→ **Your objective**
Give back exactly the stretch of data below from the line holding "Zeng et al., 2012 (100, 807)" through the line holding "Figure 1A (990, 1263)", both ends included, and leave the remaining lines out.

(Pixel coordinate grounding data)

=====

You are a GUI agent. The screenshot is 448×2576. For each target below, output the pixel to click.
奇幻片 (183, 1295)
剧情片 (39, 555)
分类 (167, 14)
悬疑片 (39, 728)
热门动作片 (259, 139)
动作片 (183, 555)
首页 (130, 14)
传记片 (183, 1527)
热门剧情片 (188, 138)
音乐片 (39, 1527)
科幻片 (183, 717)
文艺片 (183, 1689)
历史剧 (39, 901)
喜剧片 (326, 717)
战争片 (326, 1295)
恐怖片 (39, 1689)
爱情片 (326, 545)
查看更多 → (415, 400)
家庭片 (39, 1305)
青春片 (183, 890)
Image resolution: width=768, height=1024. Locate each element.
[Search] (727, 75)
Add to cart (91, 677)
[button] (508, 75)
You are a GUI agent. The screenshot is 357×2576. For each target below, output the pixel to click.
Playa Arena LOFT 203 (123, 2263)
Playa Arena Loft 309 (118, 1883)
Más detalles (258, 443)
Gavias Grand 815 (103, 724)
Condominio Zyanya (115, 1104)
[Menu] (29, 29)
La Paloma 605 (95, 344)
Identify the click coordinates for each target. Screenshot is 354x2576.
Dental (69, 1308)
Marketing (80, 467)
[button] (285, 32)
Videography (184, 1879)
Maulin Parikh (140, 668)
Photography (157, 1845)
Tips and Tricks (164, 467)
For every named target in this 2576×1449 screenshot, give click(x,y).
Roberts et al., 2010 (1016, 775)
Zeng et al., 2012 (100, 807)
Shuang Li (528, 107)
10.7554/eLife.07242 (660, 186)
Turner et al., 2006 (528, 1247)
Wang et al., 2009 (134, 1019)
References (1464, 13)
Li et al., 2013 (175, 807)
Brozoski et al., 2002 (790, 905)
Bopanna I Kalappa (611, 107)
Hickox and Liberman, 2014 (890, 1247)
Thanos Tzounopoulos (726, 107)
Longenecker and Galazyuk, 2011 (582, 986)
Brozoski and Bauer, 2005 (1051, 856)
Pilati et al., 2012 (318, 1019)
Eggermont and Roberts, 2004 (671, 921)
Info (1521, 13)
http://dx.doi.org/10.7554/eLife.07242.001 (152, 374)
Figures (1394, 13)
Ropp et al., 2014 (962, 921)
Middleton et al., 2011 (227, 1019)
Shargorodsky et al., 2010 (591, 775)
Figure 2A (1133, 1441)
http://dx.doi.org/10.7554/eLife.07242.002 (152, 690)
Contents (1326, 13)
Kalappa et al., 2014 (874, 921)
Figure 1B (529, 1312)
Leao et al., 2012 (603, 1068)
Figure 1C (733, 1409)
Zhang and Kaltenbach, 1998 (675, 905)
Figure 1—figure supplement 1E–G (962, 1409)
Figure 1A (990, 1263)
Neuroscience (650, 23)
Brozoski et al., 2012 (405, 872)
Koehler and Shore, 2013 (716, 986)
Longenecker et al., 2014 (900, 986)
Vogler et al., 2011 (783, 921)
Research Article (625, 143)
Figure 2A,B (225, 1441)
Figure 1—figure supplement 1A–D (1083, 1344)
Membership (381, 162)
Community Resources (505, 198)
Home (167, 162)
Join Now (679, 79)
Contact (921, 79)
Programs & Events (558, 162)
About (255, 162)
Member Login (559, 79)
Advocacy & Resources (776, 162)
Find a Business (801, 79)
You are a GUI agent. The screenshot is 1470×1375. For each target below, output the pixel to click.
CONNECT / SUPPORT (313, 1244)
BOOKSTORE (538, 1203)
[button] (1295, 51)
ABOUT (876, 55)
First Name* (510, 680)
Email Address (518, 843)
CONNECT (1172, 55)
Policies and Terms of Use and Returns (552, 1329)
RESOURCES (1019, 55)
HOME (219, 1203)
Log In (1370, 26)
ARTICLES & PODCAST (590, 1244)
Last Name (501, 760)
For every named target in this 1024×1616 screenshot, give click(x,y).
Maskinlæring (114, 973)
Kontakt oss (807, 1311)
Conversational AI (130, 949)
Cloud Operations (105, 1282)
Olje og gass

=====

→ **Expected answer**
Zeng et al., 2012 (100, 807)
Shuang Li (528, 107)
10.7554/eLife.07242 (660, 186)
Turner et al., 2006 (528, 1247)
Wang et al., 2009 (134, 1019)
References (1464, 13)
Li et al., 2013 (175, 807)
Brozoski et al., 2002 (790, 905)
Bopanna I Kalappa (611, 107)
Hickox and Liberman, 2014 (890, 1247)
Thanos Tzounopoulos (726, 107)
Longenecker and Galazyuk, 2011 (582, 986)
Brozoski and Bauer, 2005 (1051, 856)
Pilati et al., 2012 (318, 1019)
Eggermont and Roberts, 2004 (671, 921)
Info (1521, 13)
http://dx.doi.org/10.7554/eLife.07242.001 (152, 374)
Figures (1394, 13)
Ropp et al., 2014 (962, 921)
Middleton et al., 2011 (227, 1019)
Shargorodsky et al., 2010 (591, 775)
Figure 2A (1133, 1441)
http://dx.doi.org/10.7554/eLife.07242.002 (152, 690)
Contents (1326, 13)
Kalappa et al., 2014 (874, 921)
Figure 1B (529, 1312)
Leao et al., 2012 (603, 1068)
Figure 1C (733, 1409)
Zhang and Kaltenbach, 1998 (675, 905)
Figure 1—figure supplement 1E–G (962, 1409)
Figure 1A (990, 1263)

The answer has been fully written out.